Myth. Performance won't be better. Scaling arguably is better, but usually the use-case doesn't require the level of scaling where async is superior to OS threads.
E.g. go ahead and implement a RPC server which e.g. only has to deal with 10 concurrent requests - then measure latencies. The synchronous version might be faster, due to not requiring any epoll calls. The different might get even bigger if e.g. the server is serving static files, and you are measuring throughput - the synchronous version will likely provide higher performance since no extra context-switch from the async-runtime-of-your-choice to threadpool-for-file-io thread and back is required.

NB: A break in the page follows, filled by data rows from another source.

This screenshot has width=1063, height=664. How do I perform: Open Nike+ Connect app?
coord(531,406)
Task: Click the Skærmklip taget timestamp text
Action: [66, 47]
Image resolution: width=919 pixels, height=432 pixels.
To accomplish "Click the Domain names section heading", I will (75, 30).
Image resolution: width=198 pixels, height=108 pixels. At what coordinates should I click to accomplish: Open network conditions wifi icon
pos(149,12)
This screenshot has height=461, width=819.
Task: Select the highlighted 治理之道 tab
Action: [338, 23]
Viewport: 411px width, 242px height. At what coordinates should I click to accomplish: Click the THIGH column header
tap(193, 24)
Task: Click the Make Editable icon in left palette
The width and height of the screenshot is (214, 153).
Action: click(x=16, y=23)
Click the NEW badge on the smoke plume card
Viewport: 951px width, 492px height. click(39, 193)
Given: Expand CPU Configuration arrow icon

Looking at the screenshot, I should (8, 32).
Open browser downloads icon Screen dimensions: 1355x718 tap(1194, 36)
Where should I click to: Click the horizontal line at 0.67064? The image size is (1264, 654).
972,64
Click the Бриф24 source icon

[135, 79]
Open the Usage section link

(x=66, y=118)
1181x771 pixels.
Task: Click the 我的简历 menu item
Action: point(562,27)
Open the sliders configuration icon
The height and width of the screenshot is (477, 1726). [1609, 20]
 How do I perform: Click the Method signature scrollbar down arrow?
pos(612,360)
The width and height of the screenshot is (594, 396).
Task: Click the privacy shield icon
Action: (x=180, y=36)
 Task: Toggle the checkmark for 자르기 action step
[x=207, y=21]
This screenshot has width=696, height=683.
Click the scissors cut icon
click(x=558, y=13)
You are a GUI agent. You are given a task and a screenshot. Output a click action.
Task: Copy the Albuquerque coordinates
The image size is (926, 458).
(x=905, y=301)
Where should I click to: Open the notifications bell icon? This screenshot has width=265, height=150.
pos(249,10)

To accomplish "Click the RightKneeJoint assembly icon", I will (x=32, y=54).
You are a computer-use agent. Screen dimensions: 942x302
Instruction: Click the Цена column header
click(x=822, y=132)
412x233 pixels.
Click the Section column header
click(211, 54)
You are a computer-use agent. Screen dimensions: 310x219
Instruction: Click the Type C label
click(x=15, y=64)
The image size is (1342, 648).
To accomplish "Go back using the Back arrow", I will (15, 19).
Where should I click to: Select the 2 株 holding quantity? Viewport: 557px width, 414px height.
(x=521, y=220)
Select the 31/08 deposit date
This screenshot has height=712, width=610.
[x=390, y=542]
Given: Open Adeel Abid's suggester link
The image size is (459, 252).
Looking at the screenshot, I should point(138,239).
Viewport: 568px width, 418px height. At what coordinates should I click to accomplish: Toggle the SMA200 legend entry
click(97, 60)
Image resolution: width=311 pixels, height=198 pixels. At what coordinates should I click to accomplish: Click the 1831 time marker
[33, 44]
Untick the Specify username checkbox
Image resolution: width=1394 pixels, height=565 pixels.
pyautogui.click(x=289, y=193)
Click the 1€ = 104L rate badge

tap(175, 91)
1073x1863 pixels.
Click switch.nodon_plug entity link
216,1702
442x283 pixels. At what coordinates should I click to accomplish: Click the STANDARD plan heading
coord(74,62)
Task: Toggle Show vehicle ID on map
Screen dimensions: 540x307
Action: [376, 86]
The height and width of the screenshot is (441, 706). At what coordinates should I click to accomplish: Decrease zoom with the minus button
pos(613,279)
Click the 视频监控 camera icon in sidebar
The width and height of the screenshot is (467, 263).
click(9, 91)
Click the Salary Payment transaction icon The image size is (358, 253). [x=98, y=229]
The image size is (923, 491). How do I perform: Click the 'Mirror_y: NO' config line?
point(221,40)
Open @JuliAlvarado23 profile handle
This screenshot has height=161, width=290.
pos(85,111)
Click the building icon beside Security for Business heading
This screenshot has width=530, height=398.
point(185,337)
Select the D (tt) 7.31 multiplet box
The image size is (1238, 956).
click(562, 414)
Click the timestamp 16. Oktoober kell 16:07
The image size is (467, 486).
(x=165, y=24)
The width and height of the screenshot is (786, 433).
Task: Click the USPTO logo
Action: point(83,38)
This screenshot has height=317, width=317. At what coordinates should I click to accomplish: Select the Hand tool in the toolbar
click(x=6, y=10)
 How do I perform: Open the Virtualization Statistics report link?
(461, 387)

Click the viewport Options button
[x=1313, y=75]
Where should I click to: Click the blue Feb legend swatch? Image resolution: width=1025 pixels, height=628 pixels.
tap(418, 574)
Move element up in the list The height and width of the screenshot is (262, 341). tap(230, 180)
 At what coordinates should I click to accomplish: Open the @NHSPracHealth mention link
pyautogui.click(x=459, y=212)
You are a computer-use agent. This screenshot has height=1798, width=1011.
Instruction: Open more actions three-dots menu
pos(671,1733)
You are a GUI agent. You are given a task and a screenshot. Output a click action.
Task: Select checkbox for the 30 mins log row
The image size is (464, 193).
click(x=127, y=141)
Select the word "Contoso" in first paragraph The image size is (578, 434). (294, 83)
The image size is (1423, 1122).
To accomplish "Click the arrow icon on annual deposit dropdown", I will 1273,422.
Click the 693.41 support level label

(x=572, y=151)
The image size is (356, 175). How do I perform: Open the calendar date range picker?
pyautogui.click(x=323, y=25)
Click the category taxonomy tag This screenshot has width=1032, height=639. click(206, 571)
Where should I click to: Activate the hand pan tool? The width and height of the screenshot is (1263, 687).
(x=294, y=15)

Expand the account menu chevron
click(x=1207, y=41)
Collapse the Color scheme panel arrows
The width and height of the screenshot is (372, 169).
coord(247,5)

You are also right in that once one moves beyond a certain scale the async version might offer better performance. But the scale that is required would be different per application, and not every application requires the scale.
It certainly isn't like you use a green thread model and you unconditionally throw away a 5x performance factor or something.
There are absolutely cases where that does matter. To name just one, a game engine would not want to throw away that level of performance out of the box. (That's the game engine user's job, to "spend" the quality of the game engine on their task.) But I think there's a lot more programmers who have, without analysis, assumed they're in that class and made a lot of decisions based on that, when in fact they are plural orders of magnitude away from it. To pick a number out thin air, 4 full CPU cores running Rust code that someone has at least glanced at and spent a bit of time optimizing is a loooooot of power.
(The closest current comparison is Rust vs. Go, but Rust works much harder at compile-time optimization and doesn't have GC, and I expect those two things account for the majority of the delta between them, with Go being greenthreaded being non-trivial, but in the clear minority. Stay tuned for Java with Project Loom versus Rust, which has its own rather major differences but will at least be another relevant data point.)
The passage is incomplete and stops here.